Action item
Each line of the data that includes the string "height" is to be copied out.

Supplied records
########

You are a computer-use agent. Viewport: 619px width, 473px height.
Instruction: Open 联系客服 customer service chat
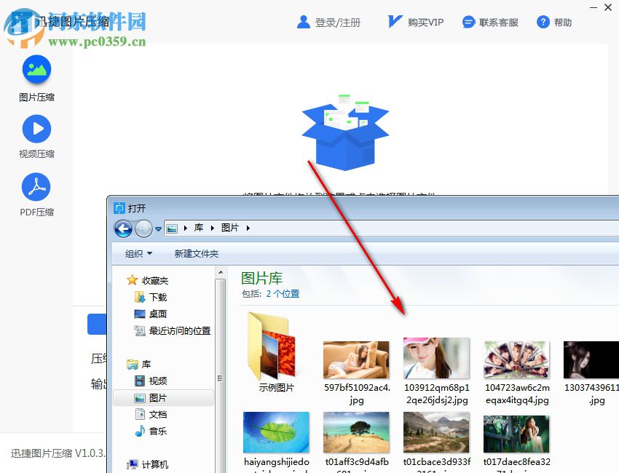tap(468, 22)
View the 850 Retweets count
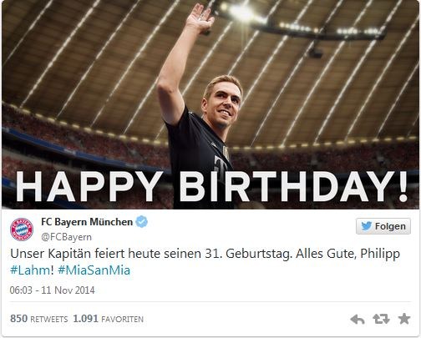 (x=38, y=319)

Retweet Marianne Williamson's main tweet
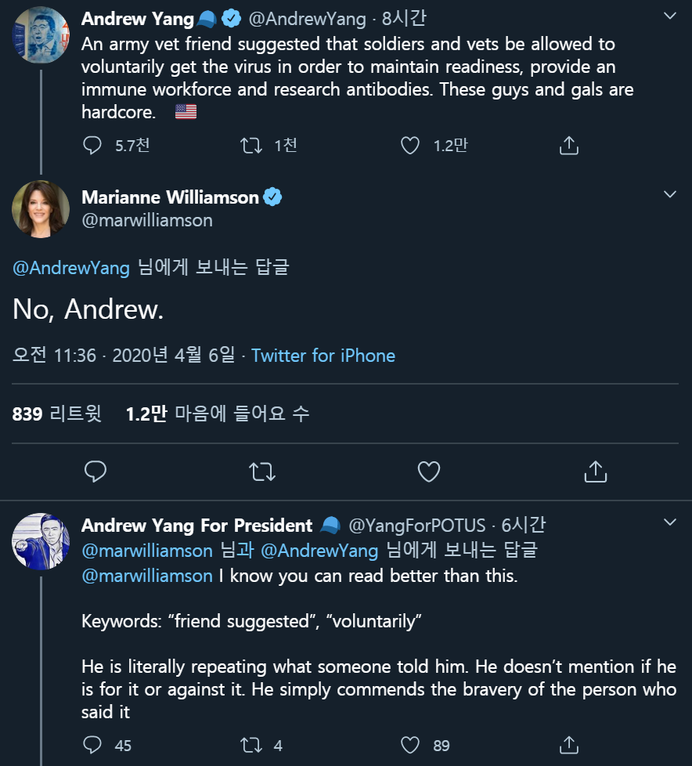[261, 471]
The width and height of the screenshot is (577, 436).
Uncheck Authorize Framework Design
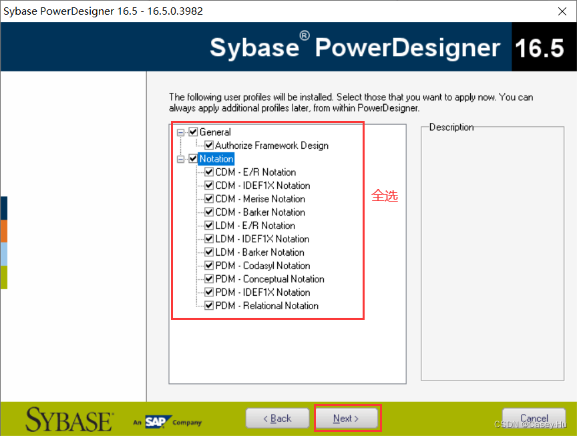pos(209,146)
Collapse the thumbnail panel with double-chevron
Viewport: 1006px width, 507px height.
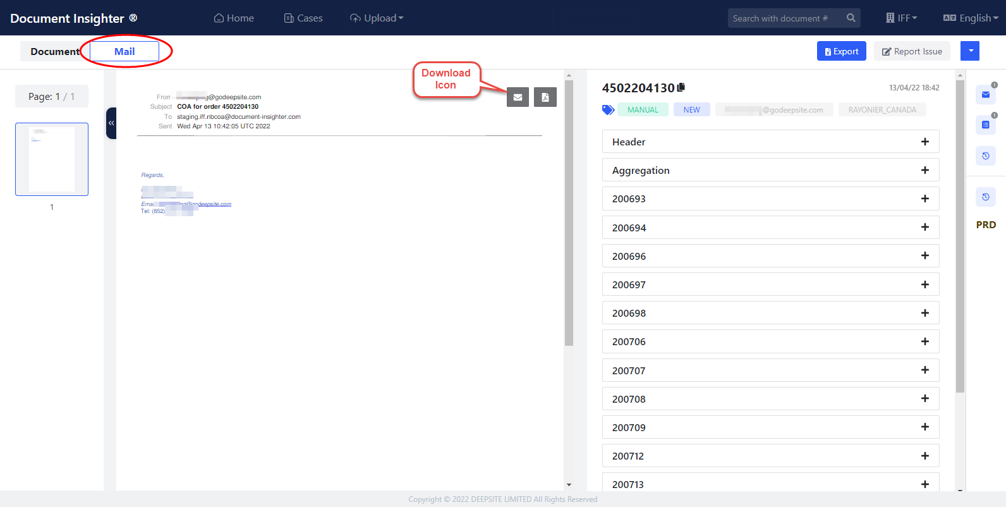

########

Your solution
You are a computer-use agent. Viewport: 619px width, 473px height.
The width and height of the screenshot is (577, 436).
Viewport: 1006px width, 507px height.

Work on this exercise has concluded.